Wednesday, July 23, 2014

The Wingfeather Saga - a Review and Word of Thanks

I've come to know Andrew Peterson through his music. His song "Faith to be Strong" from the album Carried Along was the first time I thought, "I know what that guy was feeling when he wrote that." In fact, Carried Along is my favourite AP album, if only because it was my first -- like when people usually name their first Doctor as "my Doctor" or their favourite Doctor. (I no longer have a favourite Doctor. I'm more like Mai who sees him as the same man, as he is, just different faces. You can read more about Mai here. Actually, don't. It's embarrassing.)

AP is a kindred spirit and one of the few musical artists who have helped define my journey through song; he joins the list with Jars of Clay (my first favourite band whose music I will forever love even when I don't), Audio Adrenaline, JJ Heller and Caedman's Call. There is a quote attributed to Donna Roberts: A friend is someone who knows the song in your heart, [sic] and can sing it back to you when you have forgotten the words. That is what AP, through his music, has become to me.
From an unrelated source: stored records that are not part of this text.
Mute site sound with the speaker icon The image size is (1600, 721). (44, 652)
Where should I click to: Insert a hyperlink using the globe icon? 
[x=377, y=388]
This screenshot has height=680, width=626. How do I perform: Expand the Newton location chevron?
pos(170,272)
And now there's a way for me to know the man better. ("Come in and know me better man!" -- Ghost of Christmas Present, Muppet Christmas Carol.) I had teachers in school (so long ago it seems now, though 10+ years isn't that long ago) who said but for my writing they wouldn't have known me because I'm so quiet. I got to know AP through his music and posts at The Rabbit Room, so reading this series was like reading the work of a friend, which I found encouraging, inspiring and an adventure, especially as I'm in the midst of writing my own book.

The Wingfeather Saga consists of four books: The Edge of the Dark Sea of Darkness, North! Or be Eaten, The Monster in the Hollows, and The Wardenand the Wolf King. This children's fantasy series tells the story of the three seemingly ordinary Igiby children living in Aerwiar under the oppression of Gnag the Nameless. They end up on a quest to revive the lost Shining Isle of Anniera by searching for the Jewels of Anniera. (Hey, I just gave a decent summary in two sentences. Pat on the back for me -- brevity is not strong suit.)
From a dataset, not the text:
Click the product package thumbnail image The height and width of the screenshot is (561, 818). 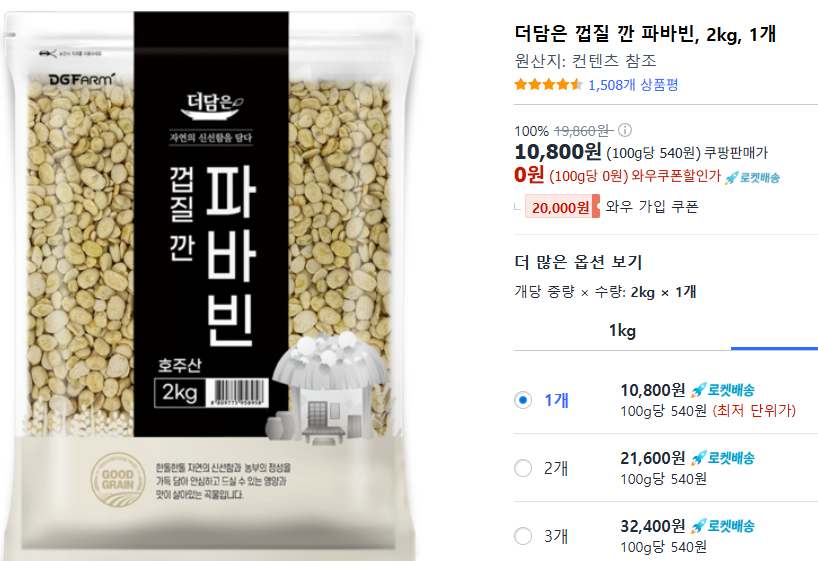[x=209, y=284]
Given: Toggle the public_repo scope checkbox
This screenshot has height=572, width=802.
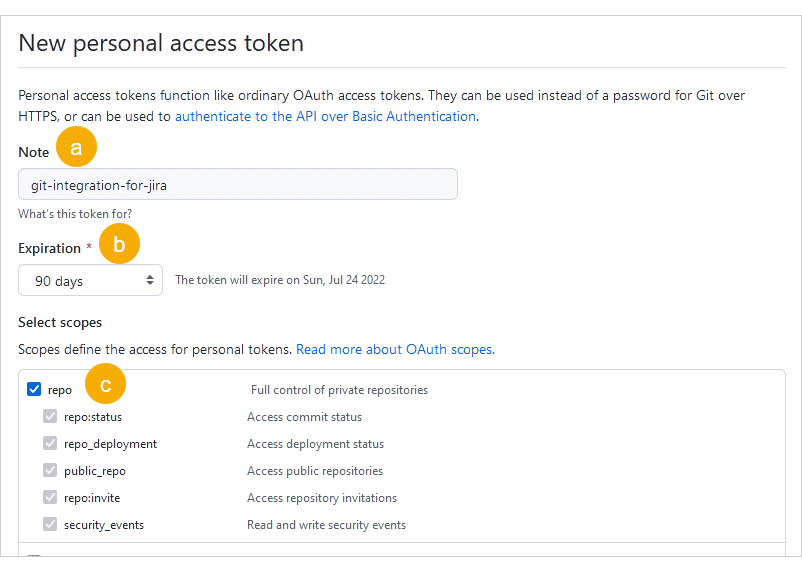Looking at the screenshot, I should tap(50, 470).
Andrew Peterson is a fantastic storyteller. Throughout the whole series he wrote with escalating tension and foreshadowing that lead to an inevitable yet unexpected ending. The journey of the Igiby children is not soft; it is hard and full of harsh reality. AP made a brave choice for the story resolution, however, the ending is hopeful. The characters do not receive cotton candy happy endings full of sunshine and daisies, but those characters whom you find yourself cheering for do receive love in its richest and deepest forms.

There are a few things that I found distracting as a reader: 1) the use of footnotes when a notes section at the end of each book might have been a better choice as none of the notes were necessary to understand the story; 2) the overabundance of exclamation marks in some places; and 3) Oskar N. Reteep's habit of speaking mostly in quotes from books he's read -- his dialogue was an opera of quotes (without the actual singing). None of these, however, were enough to pull me away from the actual story.

In conclusion to my review of the Wingfeather Saga, if you enjoy children's fantasy or enjoy family reading time books, you'll really enjoy this series. If you find odd place names and quirky character and creature names tiresome, I imagine you're not a fan of fantasy, so you might want to skip the series, however, if you do fall into that latter category, I encourage you to try at least the first book because the story itself really is fantastic and gets better as you go along.

And if Andrew Peterson should ever find himself reading this: I'm thankful for your existence and glad you found your way all those years ago. Thank you for being brave and sharing a few stories.